Dans mon article d’hier, j’ai raconté – pour la énième fois ! – les massacres commis par les Républicains durant la guerre d’Espagne, ce qui m’a valu quelques remarques acerbes, mais dont j’ai l’habitude. En effet, combien de fois me suis-je fait agonir pour avoir osé écrire que le général Franco avait sauvé le Catholicisme espagnol de la « Terreur rouge » ? C’est pourtant la vérité, mais il ne faut pas le dire. En Espagne, les langues commencent enfin à se délier. L’an dernier, le livre d’un auteur espagnol paru en 2003 – il y a presque 20 ans ! – traduit en français, a fait hurler la gauche (2). Un entretien avec l’auteur, Pio Moa, a été publié dans « Le Figaro Histoire », suivi d’une vidéo d’Isabelle Schmitz qui a récolté… 1,2 million de vues. « L’Humanité », ce torchon communiste, a réagi violement. Puis « Libération » et « Le Canard enchaîné » ont fait de même. Le choc est rude : cette gauche donneuse de leçons découvrait que tout est faux ou mensonger sur les enjeux de la guerre civile espagnole. Celui qui en apporte la preuve n’est pas un nostalgique du « Caudillo », bien au contraire, Pio Moa a été jadis un combattant antifranquiste virulent. Et que dit cet historien dont les écrits soulèvent autant d’enthousiasme (3) que de cris d’orfraie, en Espagne comme en France ? Il dit que Franco ne s’est pas soulevé contre la démocratie car elle n’existait pas en Espagne. Comment aurait-elle pu exister après les élections remportées de façon frauduleuse par le « Fronte Crapular » en 1936 ? Elle n’existait pas parce que les Socialistes s’étaient soulevés deux ans plus tôt pour faire triompher la révolution bolchevique (mais qui ne réussit que très brièvement dans les Asturies). Les leaders socialistes affirmaient constamment leurs buts révolutionnaires et Largo Caballero, le Lénine espagnol, déclarait en février 1936 :
« Aussitôt que le gouvernement Azaña sera tombé, il y aura en Espagne une république soviétique. »

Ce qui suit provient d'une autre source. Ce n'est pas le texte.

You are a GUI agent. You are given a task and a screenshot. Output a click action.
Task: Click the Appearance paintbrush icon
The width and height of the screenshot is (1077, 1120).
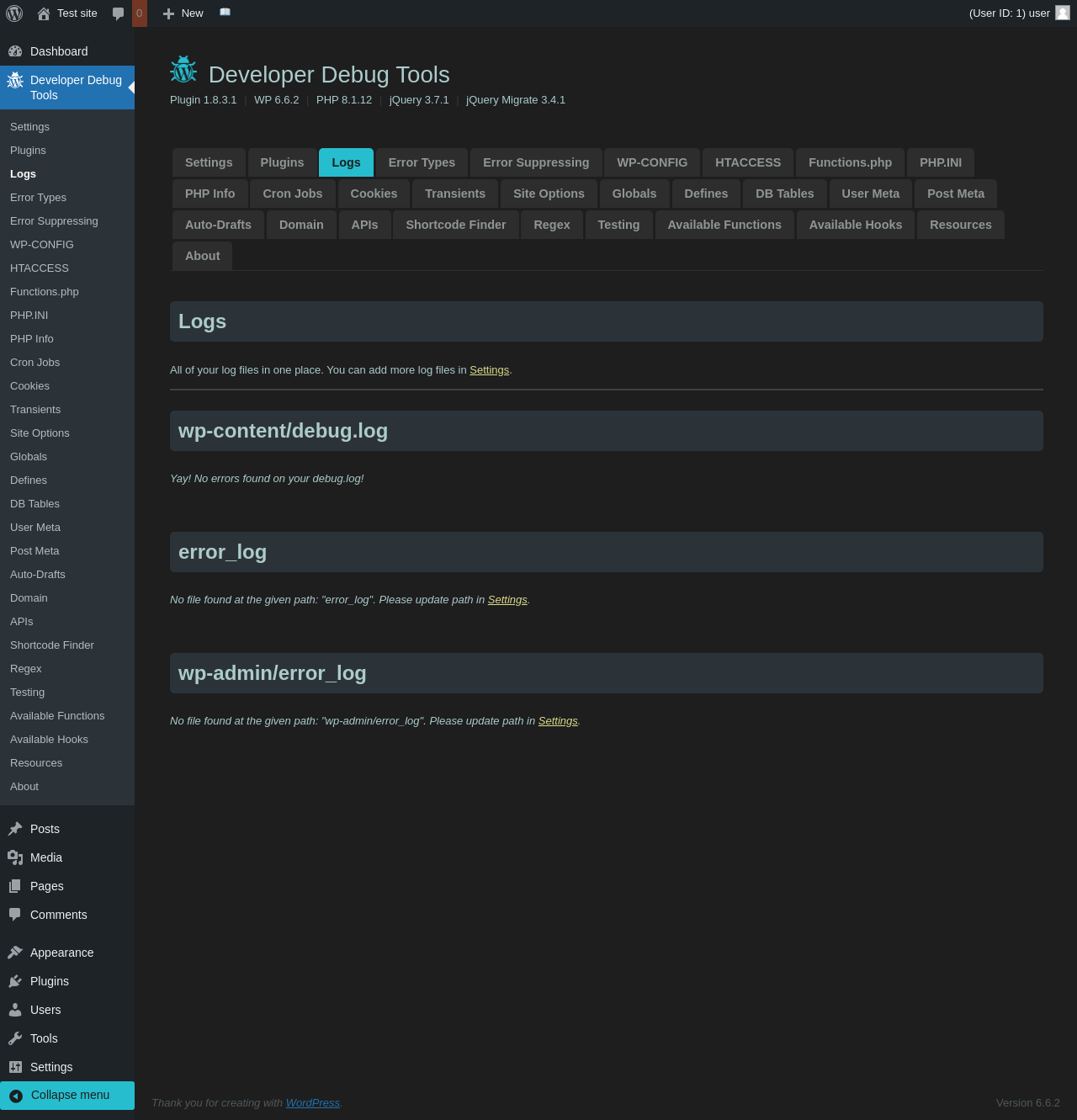pyautogui.click(x=15, y=953)
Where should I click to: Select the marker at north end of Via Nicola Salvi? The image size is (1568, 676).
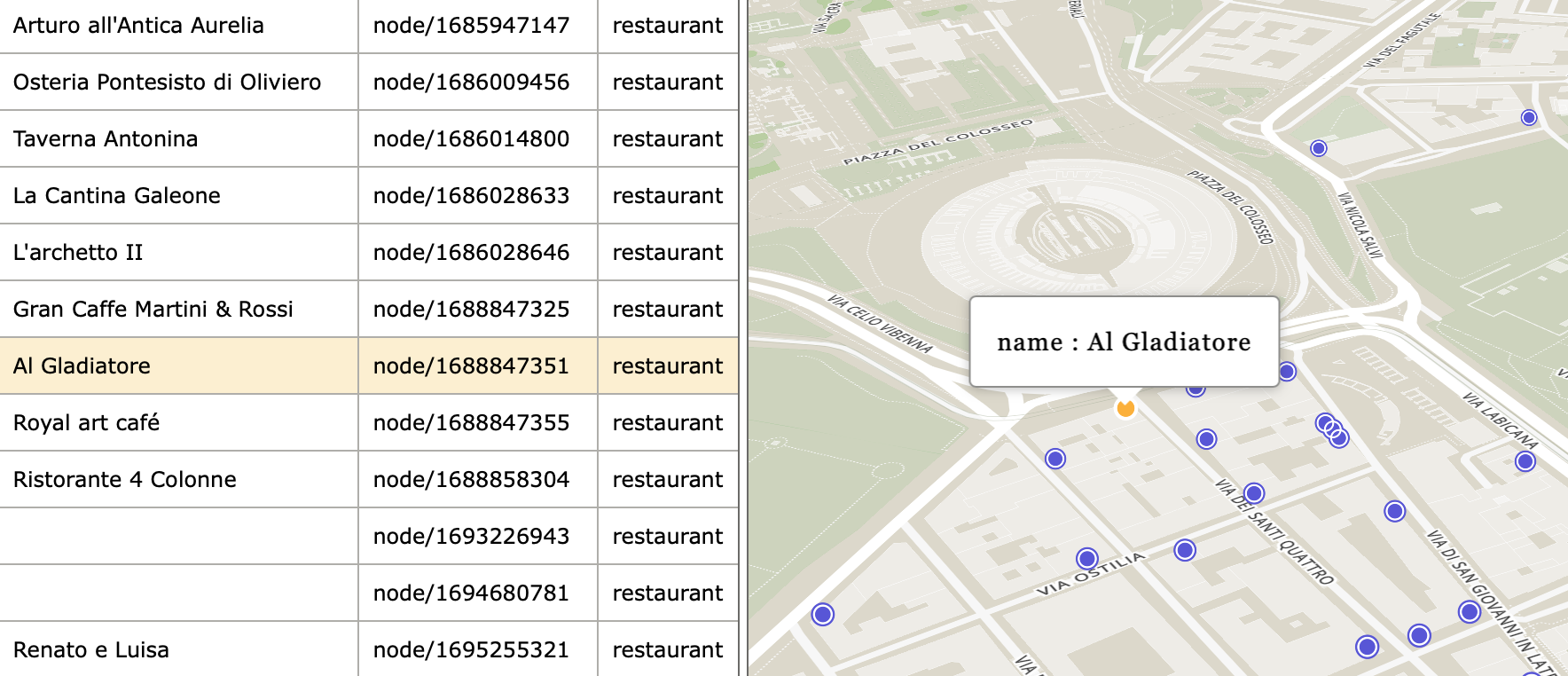1319,148
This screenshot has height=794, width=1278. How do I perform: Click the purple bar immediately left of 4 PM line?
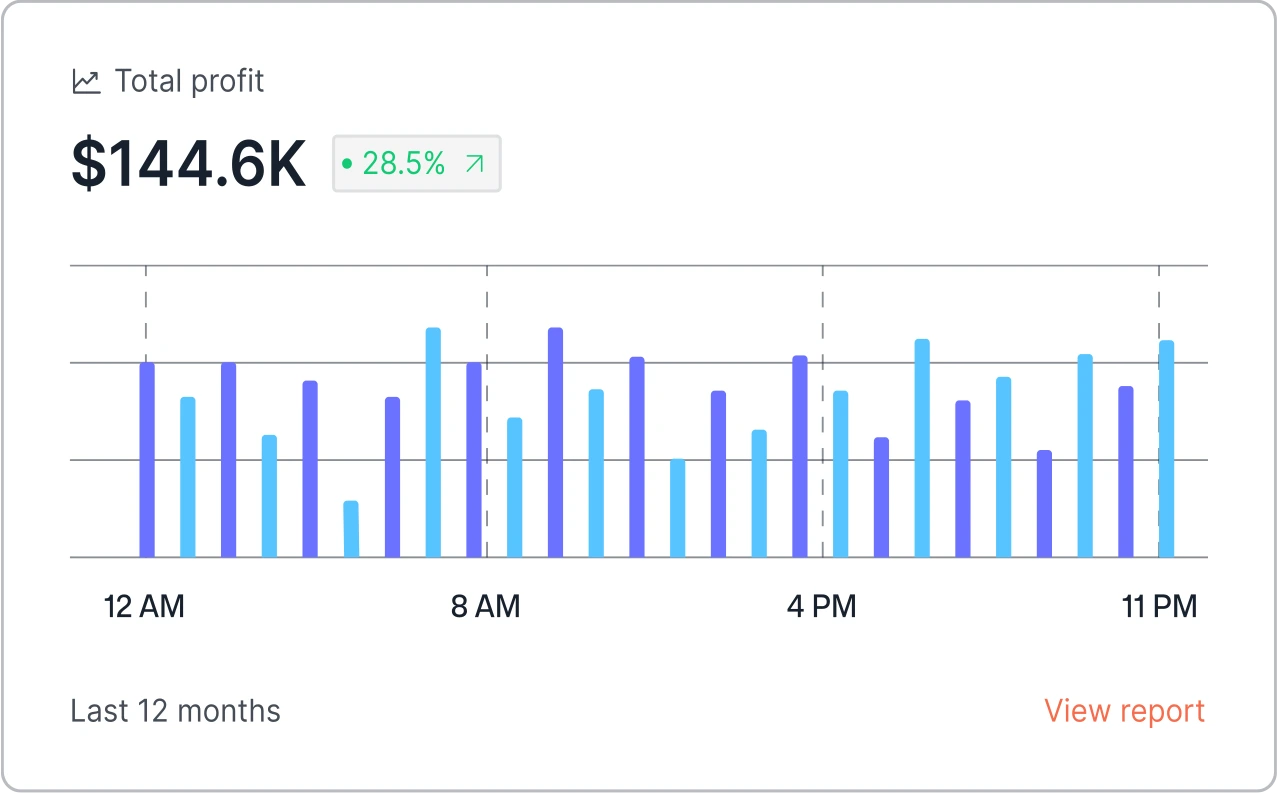pos(800,456)
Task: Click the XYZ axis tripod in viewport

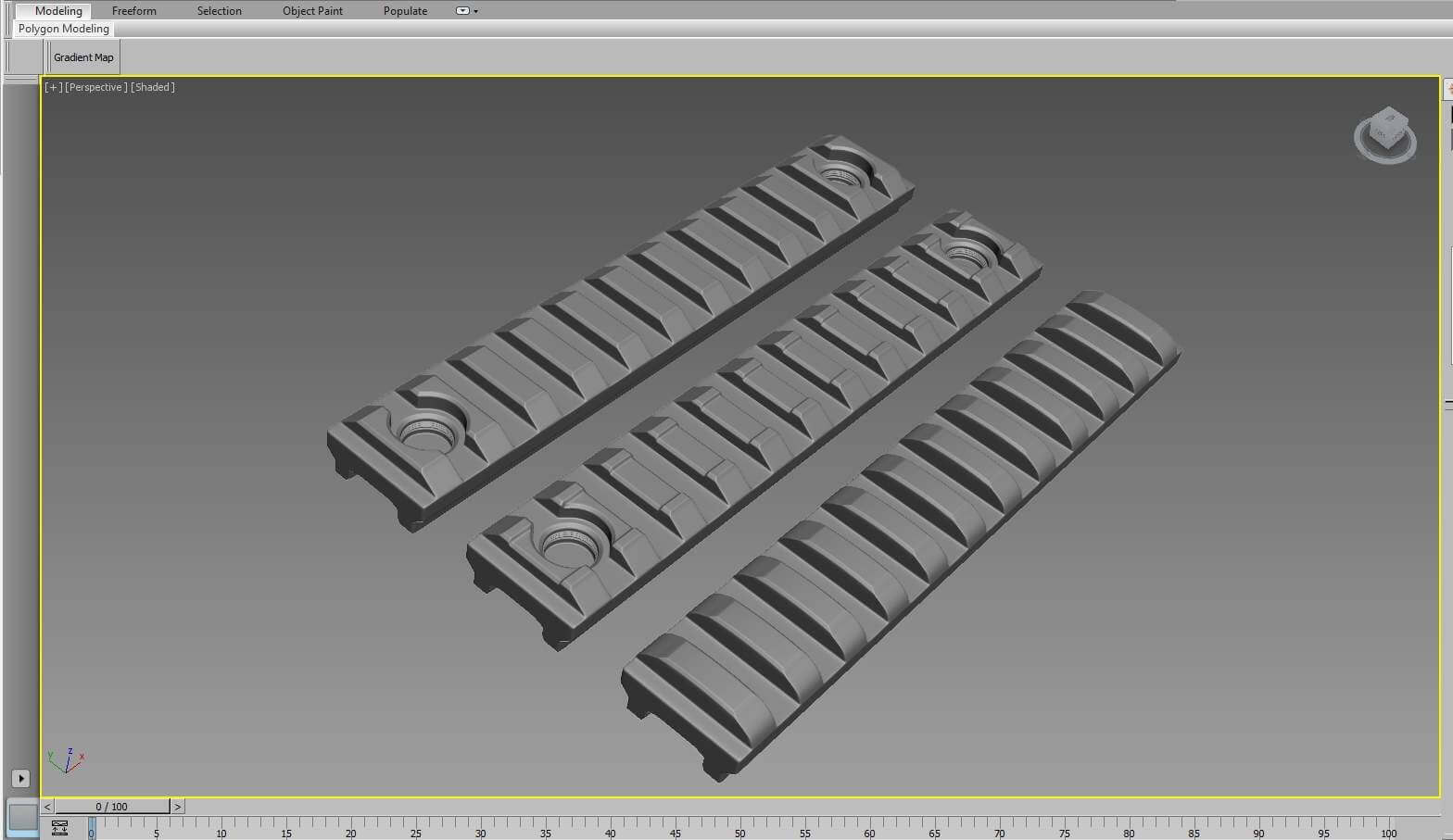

C’était clair, net et précis !
À la veille de la guerre civile, la révolution (communiste, soviétique, socialiste ?) était sur le point de s’abattre sur l’Espagne. Seul un soulèvement militaire a pu l’empêcher, certes au prix d’une terrible guerre civile où des crimes ont été commis des deux côtés, comme hélas dans toute guerre fratricide. Les historiens franquistes l’ont toujours affirmé mais personne ne voulait les entendre. À commencer par la droite libérale espagnole, aussi lâche, aussi veule, que la nôtre. Elle a préféré tendre la joue à ses ennemis d’hier en tentant, sans le moindre succès, une réconciliation entre les deux Espagne. Elle est allée à Canossa par peur d’être jugée trop à droite, et elle a voté aux Cortès une déclaration condamnant le soulèvement militaire de Franco. C’est assez pitoyable !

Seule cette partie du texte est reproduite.